The relationship between bitcoin and Ethereum has always been a funny one- but understanding the inner workings of this notorious relationship could help set investors up for the next surge.
Since nearly the advent of Ethereum (ETH) itself, the token has kept a pretty interesting pace with bitcoin. ETH alongside most other major altcoins has normally run in front of the historic crypto’s rallies, often functioning as an oscillator of good things to come in the bitcoin arena.
What was deemed “altcoin season” a period after a large bitcoin rally and subsequent correction, Ethereum would make its move on the market, signally whether we should expect a bull run in bitcoin, or if another few weeks of the frosty forecast was in order; sort of like a bitcoin Punxsutawney Phil.
Lately, however, this long term correlation has been nowhere to be seen as ETH markets seem to stagnate and Bitcoin enjoys several strong rallies.
Leaving ETH underperforming despite renewed interest and vigor in crypto markets at large- owing largely to DeFi (decentralized finance) and a bigger push from legacy fintech. Understanding the correlation between the two can be tricky for first-time investors, but platforms like Bitvavo are here to help.
Patiently explaining charts and oscillators while helping to better investment savvy, which isn’t just good for investors- but for the markets as a whole.
A Long Correlation Now a Struggle to Keep Up
Largely, in recent years what is believed to have held such a strong correlation between the two markets is the relationship between Ethereum and bitcoin themselves.
Although these two coins have often been pitted against one another in an ideological way, Ethereum and bitcoin actually have a pretty solid working relationship. One that has become much more symbiotic in recent years.
For a long time running, bitcoin seemed to become the asset investment, where Ethereum held up the business side of things.
Largely using a strong foundation of decentralized and open-source coding, the Ethereum network was capable of creating the infrastructure that bitcoin required to become a viable working financial structure.
Where bitcoin could, and has, provided the strength and stability to hold its value well, function as a borderless currency, and have real “go” power when being considered an alternative to existing fiat structures.
Ethereum on the other hand, with a keen focus on DApps (Decentralized application) and a paradise for any developers looking to get their feet wet- or go headfirst- into a world of coding fintech structures in an open-source format.
Ethereum caught the starry eyes of coders, while bitcoin steadily took the interest of investors.
While it’s still safe to say that interest in Ethereum is holding strong, and will probably see itself a rally soon, particularly as bitcoin is looking for another prolonged correction in the near future, the market currently hasn’t seen much favorable movement.

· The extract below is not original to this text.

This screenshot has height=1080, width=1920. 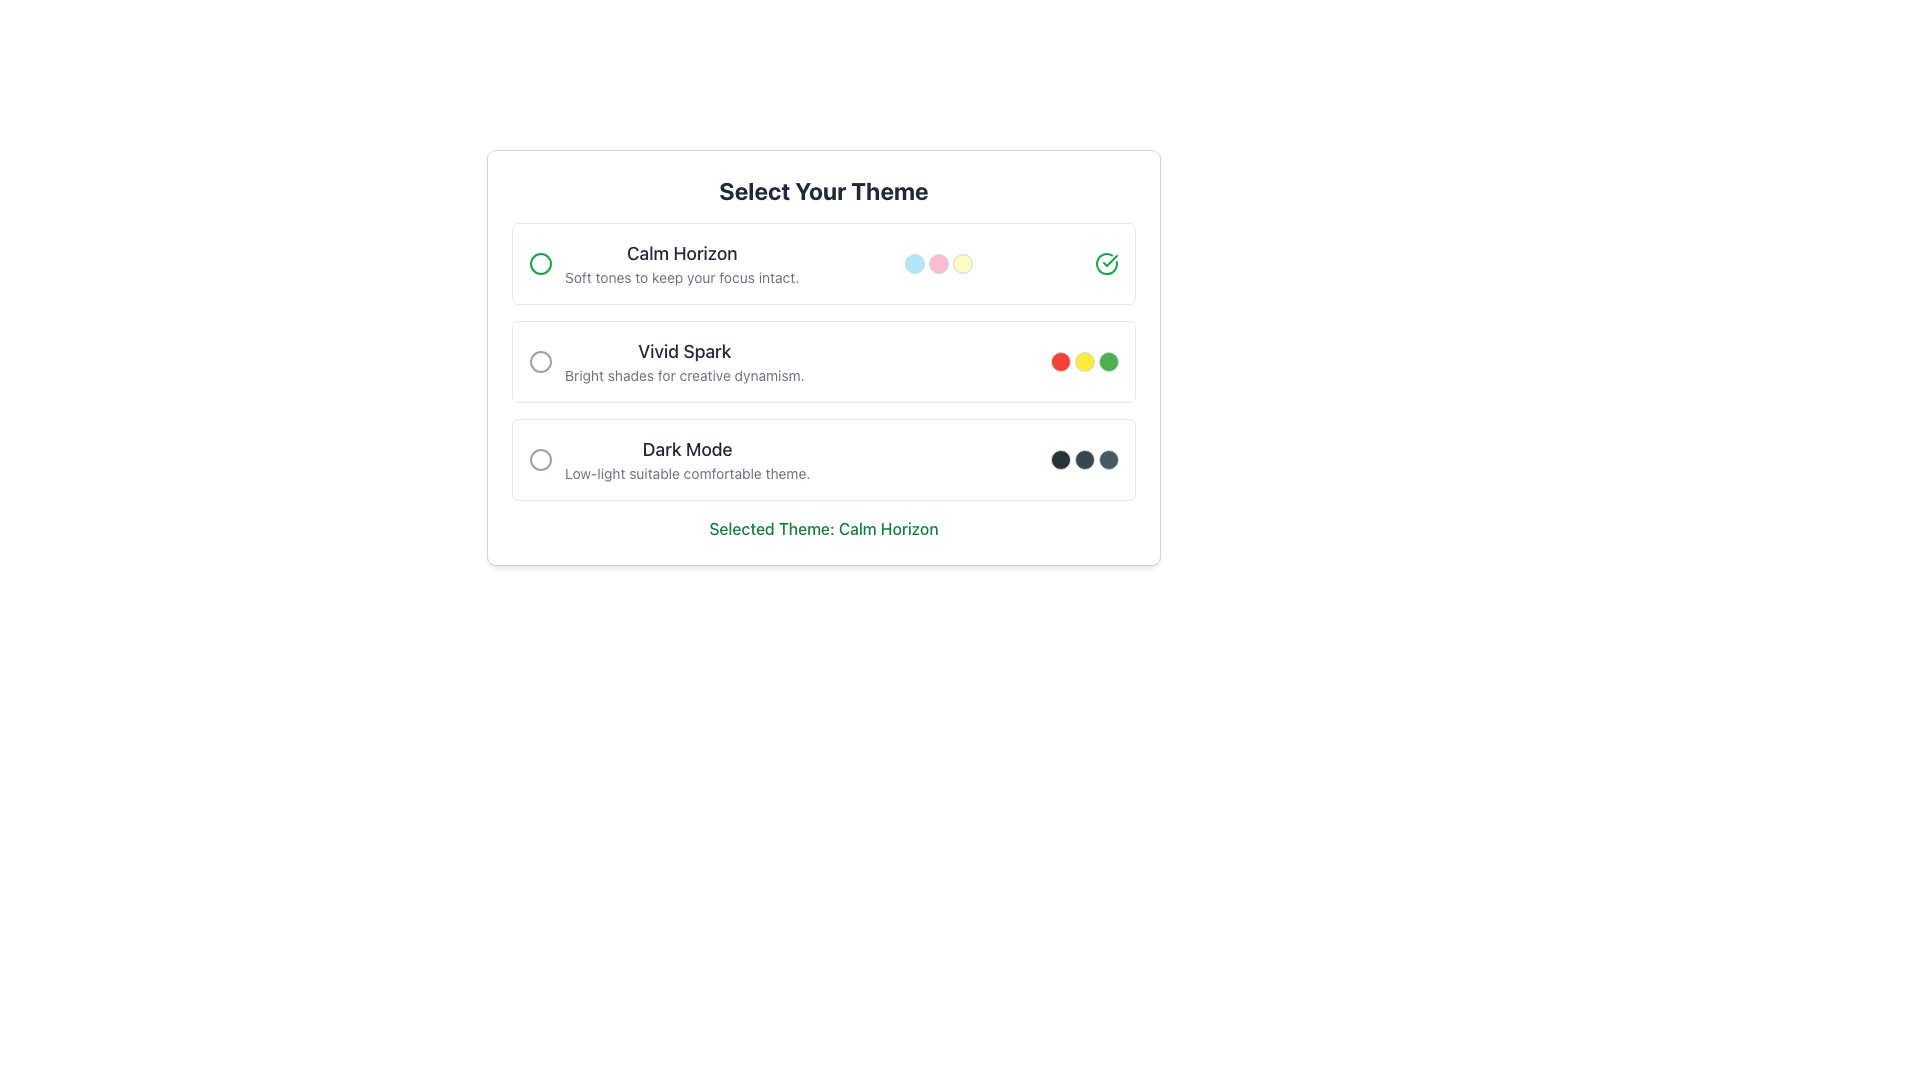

Over the summer, ETH seemed to be keeping pace with BTC’s steady rise, however that honeymoon period was definitely over, come the start of Q4 of this year.
Why Faltering ETH Could Spell Sucess for Both Cryptos
One of the reasons that many experts believe Ethereum is seeing this somewhat unprecedented slump may not actually be so disastrous.

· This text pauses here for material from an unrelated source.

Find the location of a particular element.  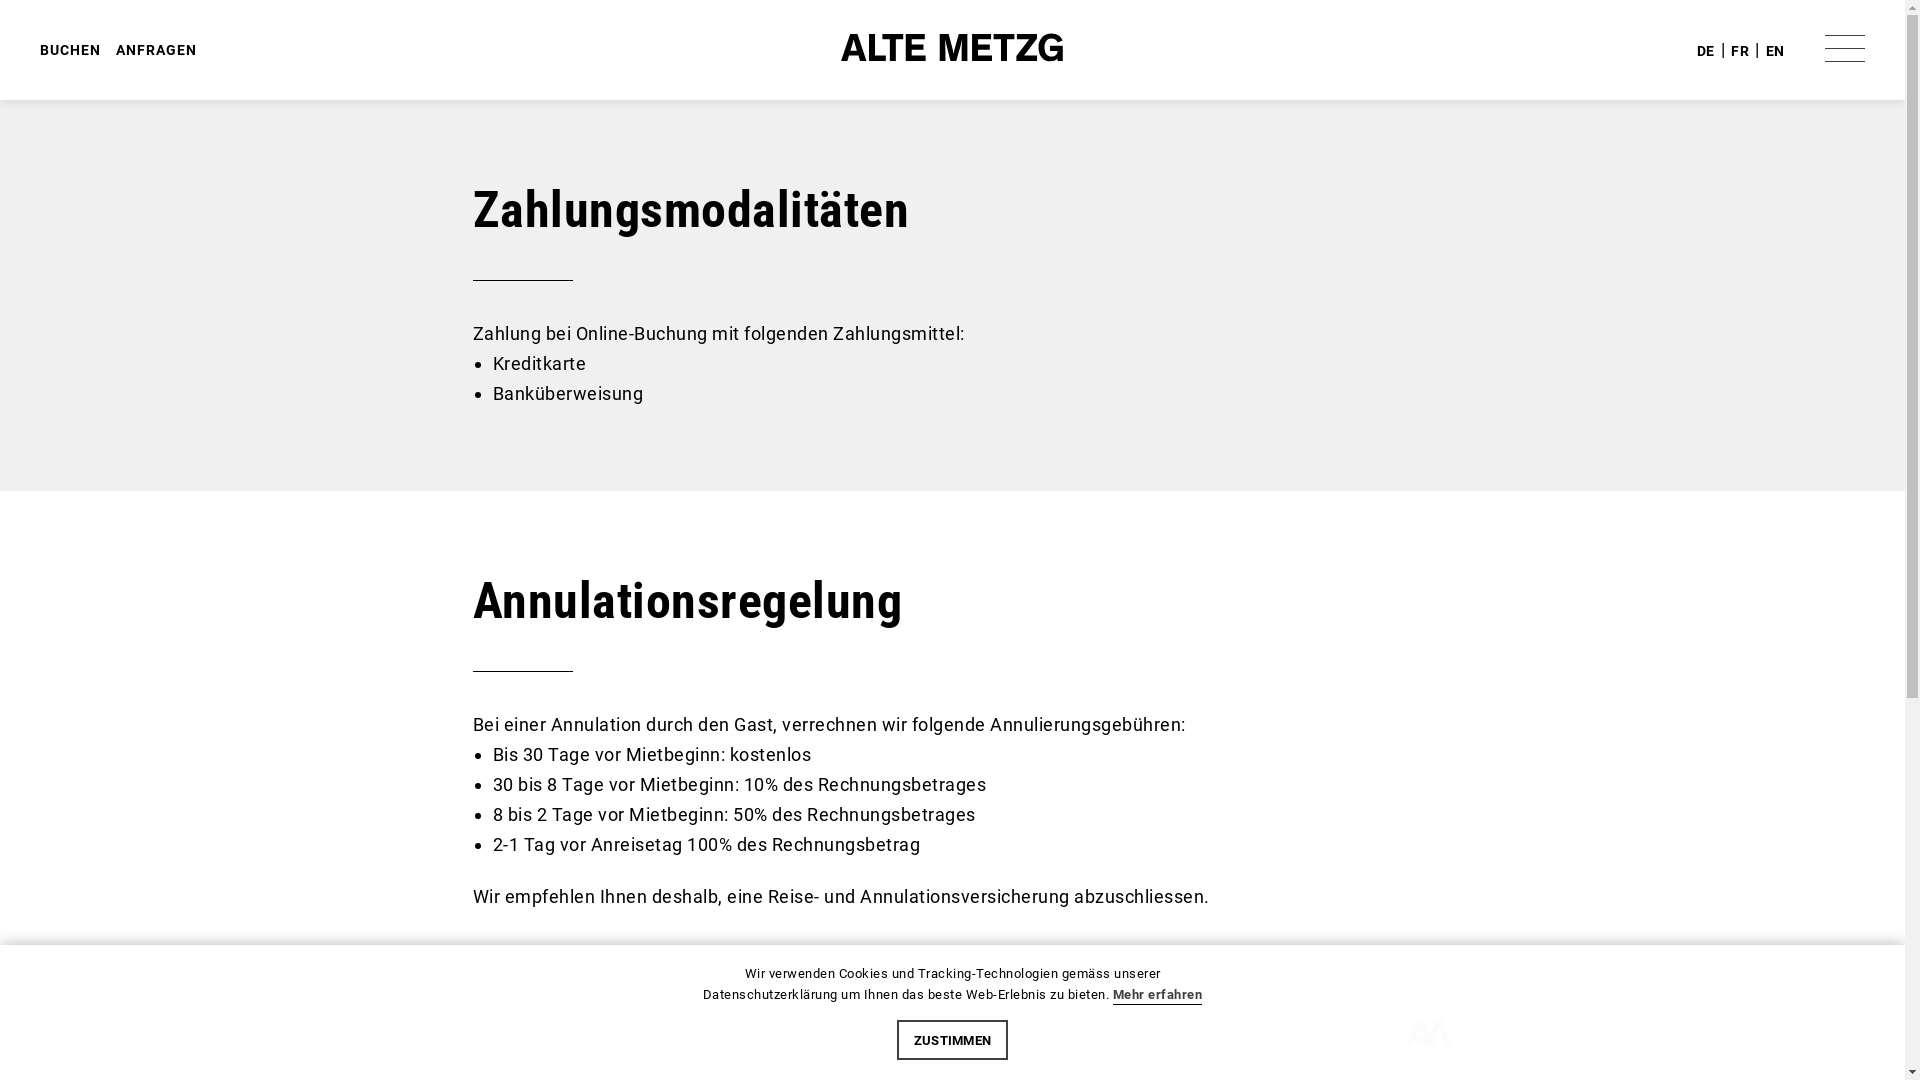

'ANFRAGEN' is located at coordinates (114, 49).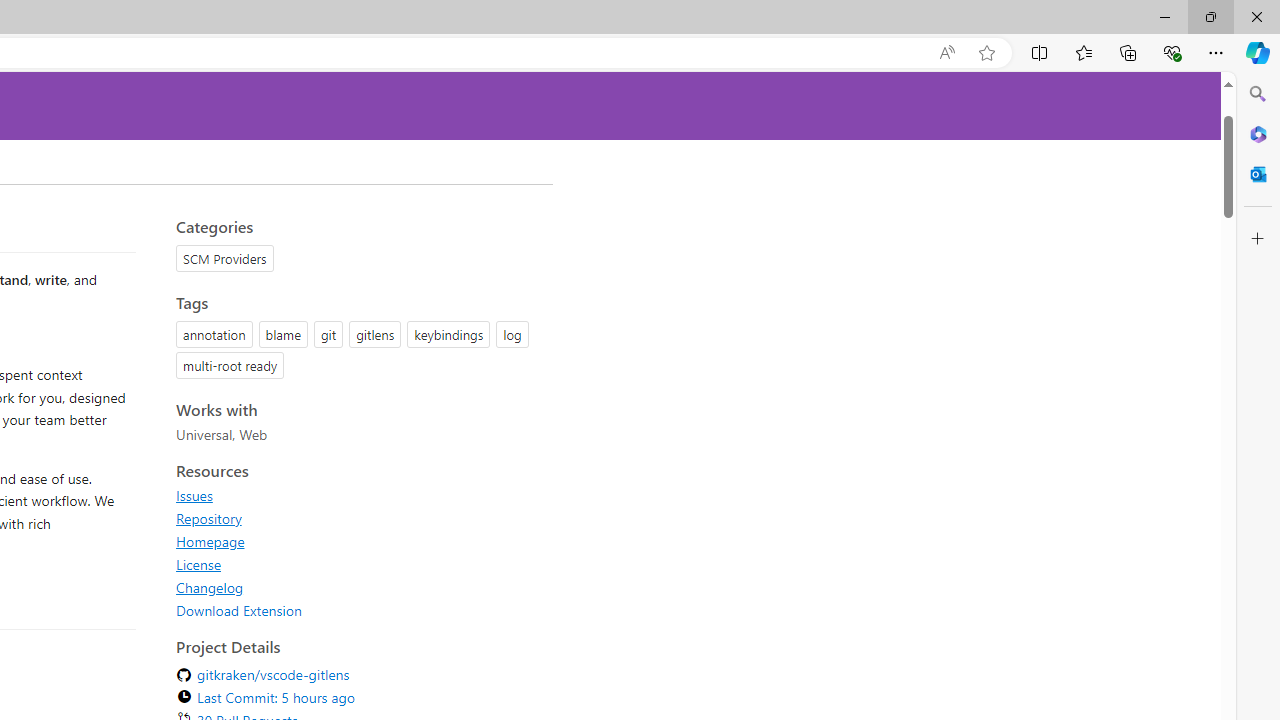  Describe the element at coordinates (209, 517) in the screenshot. I see `'Repository'` at that location.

Bitcoin has been unexpectedly strong throughout the summer. Holding fast and showcasing stability that is unusual for the coin to say the least.
Whether that has to do with rising concerns surrounding the reliability of fiat, growing distrust of large governmental powers, an economy in crisis, or any of the other issues brought to you by the year 2020, bitcoin has outperformed almost everyone’s expectations this year.
Ethereum seems to be showcasing business as usual in contrast.
Currently, Ethereum miners seem to be in the middle of a decent-sized sell-off. Amid a more stabilized bitcoin market, less FOMO has been warranted in altcoins as the focus has shifted starkly to the legacy coin.
Resulting in many ETH miners and long-term investors dumping their stores, according to on-chain data. So with a decrease in pressure to buy, and long-held tokens moving around, ETH has seen a bit of a slump in price, despite the flurry of activity.
This is why the price pinch may not be as painful as it seems. As the price may have dropped, it’s nowhere near the bear cave just yet.
What this may signal, is instead an overall positive sentiment for the market, adding credence to the idea that ETH price isn’t overextended- making room for an uptrend on the horizon.
Many experts also expect ETH to drop off sharply against bitcoin before there is room for a decent buyback. Again providing much-needed space for an ETH retest. And as ETH performs well, other altcoins are sure to follow.